Hã-hã… Me engana que eu gosto.
O uso dessa frase poderia simplesmente ser a maior coincidência da história do mundo, ou então eu tinha embarcado de vez no avião dos doidos que vai sem escalas até Piradópolis. Peguei o celular no porta-copos do painel do carro e conferi que horas eram, sorrindo ao ver a foto de Natasha que usava como tela de fundo. Drew me zoou por vários dias quando viu aquilo, mas nem liguei.
Secretamente, eu tinha pedido a Hill que ela me enviasse uma foto da amiga, e Hill ficou feliz em me atender. A foto que ela me mandou era um close em preto e branco de Natasha, quase se mijando de rir com alguma coisa, com uma das
mãos tentando tapar o rosto e os dedos abertos de tal forma que dava para ver com clareza seu sorriso lindo, a jovialidade dos seus olhos e as covinhas em suas bochechas. A imagem era fantástica e eu só torcia para poder, um dia, conseguir fazer Natasha rir daquele jeito para mim e estar bem ao lado dela nesse instante.
Olhar para a foto no celular me ajudou a esquecer a confusão e as perguntas que trazia na mente, e fez com que eu simplesmente concentrasse a atenção nela, e não em fantasmas do passado. Desliguei o motor, saltei do carro e, por fim, dei uma boa sacada na casa em frente da qual estacionara o carro. Fiquei impressionado. Era maior do que eu imaginava, e me pareceu um espaço fantástico. Avistei Hill atrás da vitrine do que deveria ser o seu lado da loja. Dei a volta pela frente do carro e fui até a calçada.
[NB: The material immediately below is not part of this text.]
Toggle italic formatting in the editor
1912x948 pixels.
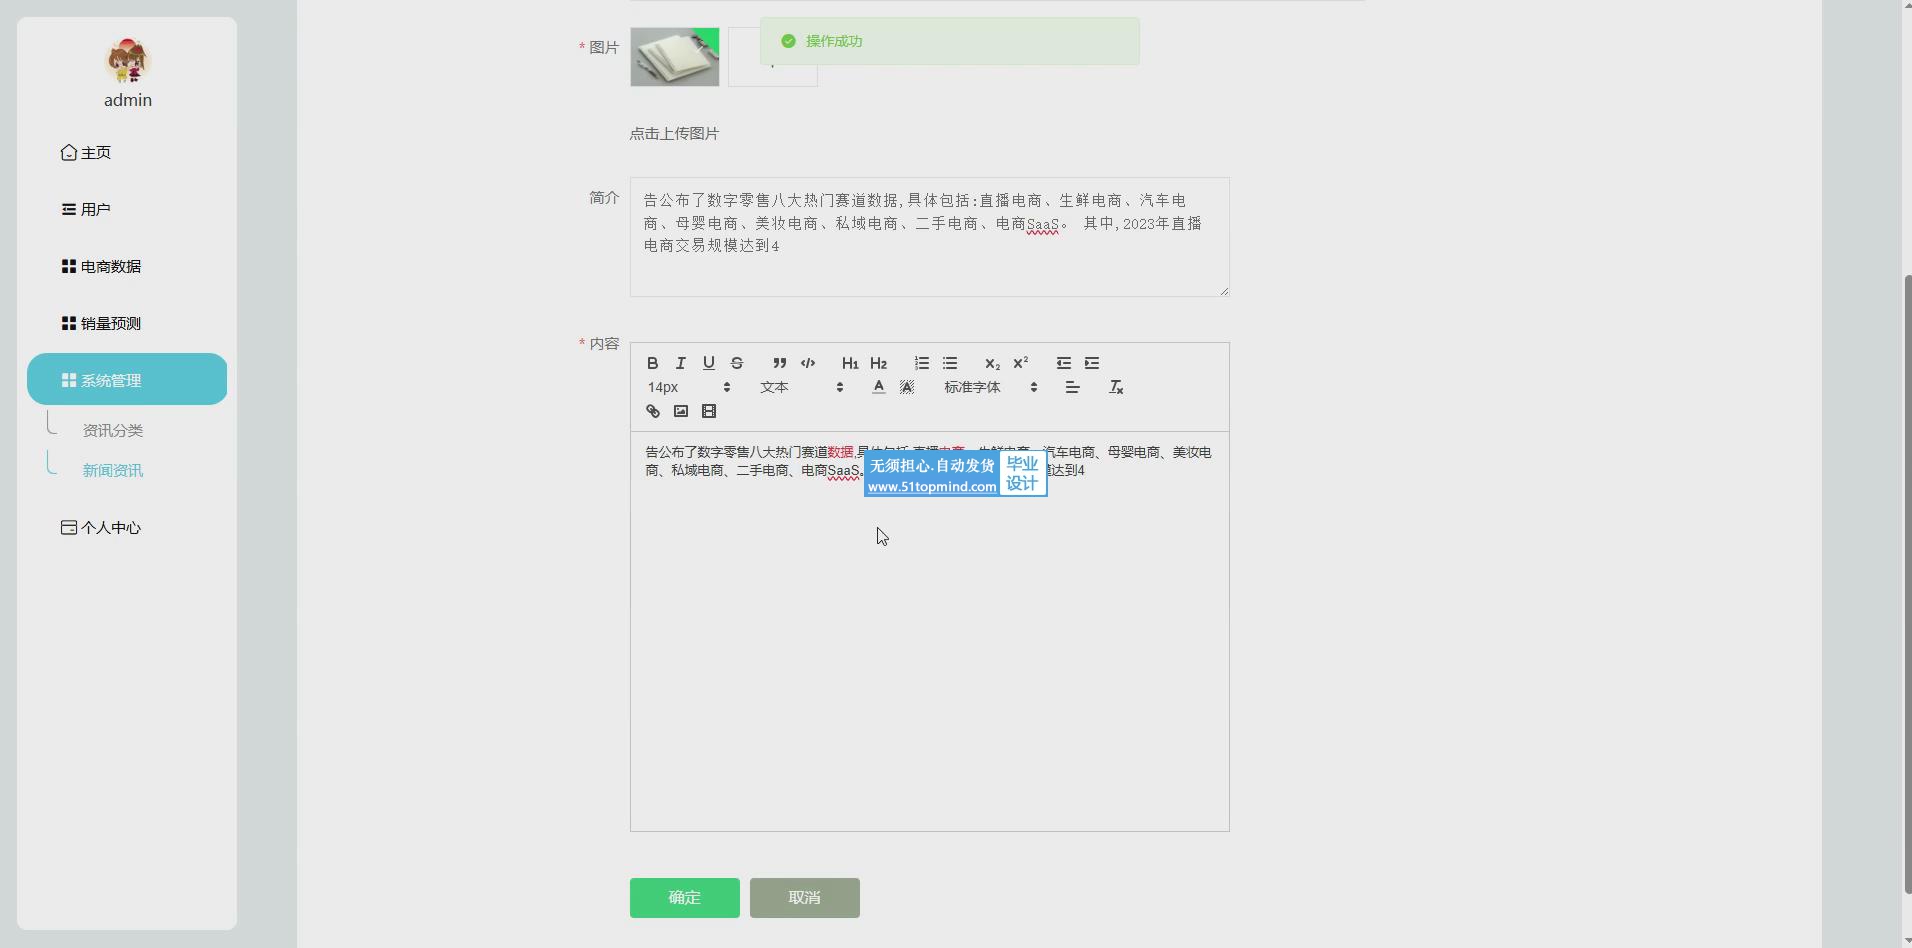coord(681,363)
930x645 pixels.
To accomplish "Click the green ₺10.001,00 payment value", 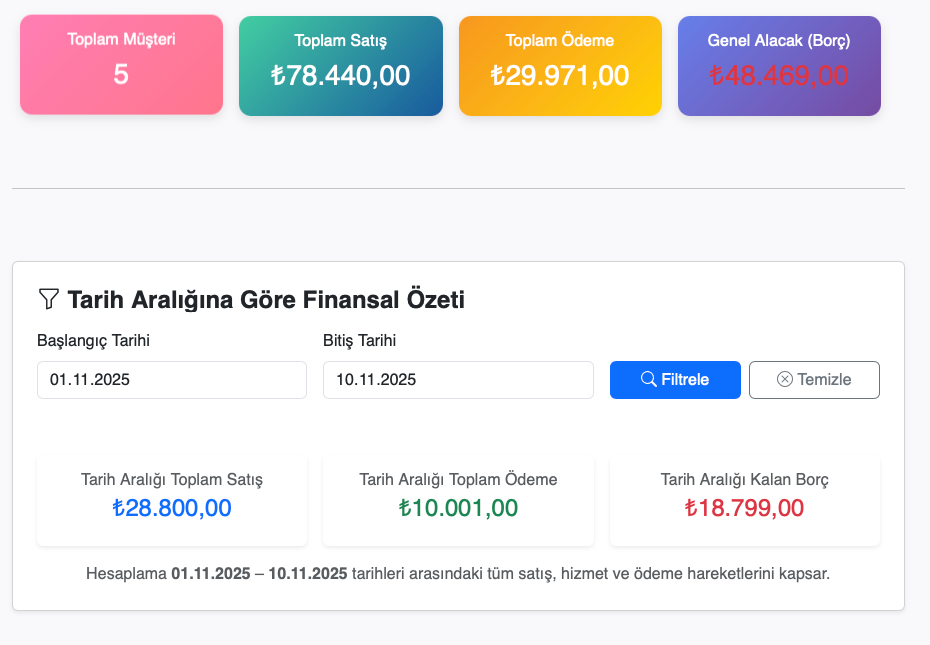I will coord(458,507).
Comecei a andar na direção da porta, mas tive que parar quando um garotinho passou correndo na minha frente, quase voando, com os braços e pernas se espalhando para todos os lados de forma desordenada.
– James, volte aqui!
Por instinto, meu braço se lançou para frente e eu agarrei a parte de trás da camisa do menino, impedindo-o de ir adiante. Um sujeito com cerca de cinquenta anos veio correndo até onde eu estava.
– Puxa, obrigado por pará-lo – agradeceu ele, virando-se para o moleque com o rosto tão sério que eu sentiria medo se aquele olhar fosse lançado para mim. Soltei a camisa do garoto, confiante de que o pequeno fugitivo não iria mais a lugar nenhum, agora que fora agarrado.
– James, quantas vezes eu já disse que você não deve sair correndo assim que eu desligo o carro? Você tem que dar a mão!
– Ah, sei lá… – reagiu o menino, dando de ombros. – Preciso correr para a sorveteria antes que os sorvetes derretam.
Cobri a boca com a mão para esconder o riso. Aquele garoto tinha coragem!
O pobre sujeito simplesmente girou os olhos para o menino e deu um longo suspiro.
– Se você tem algum apreço por sua sanidade, não tenha filhos – disse-me o pobre homem, agarrando a mão do menino com força e caminhando com ele pela calçada.
– Obrigado pelo conselho! – gritei, vendo a dupla entrar na sorveteria que ficava bem ao lado.
Só nesse instante Hill percebeu que eu estava na calçada e foi até a porta da frente me receber.
– Bom dia! – cumprimentou-me ela, com muita empolgação, quando eu entrei.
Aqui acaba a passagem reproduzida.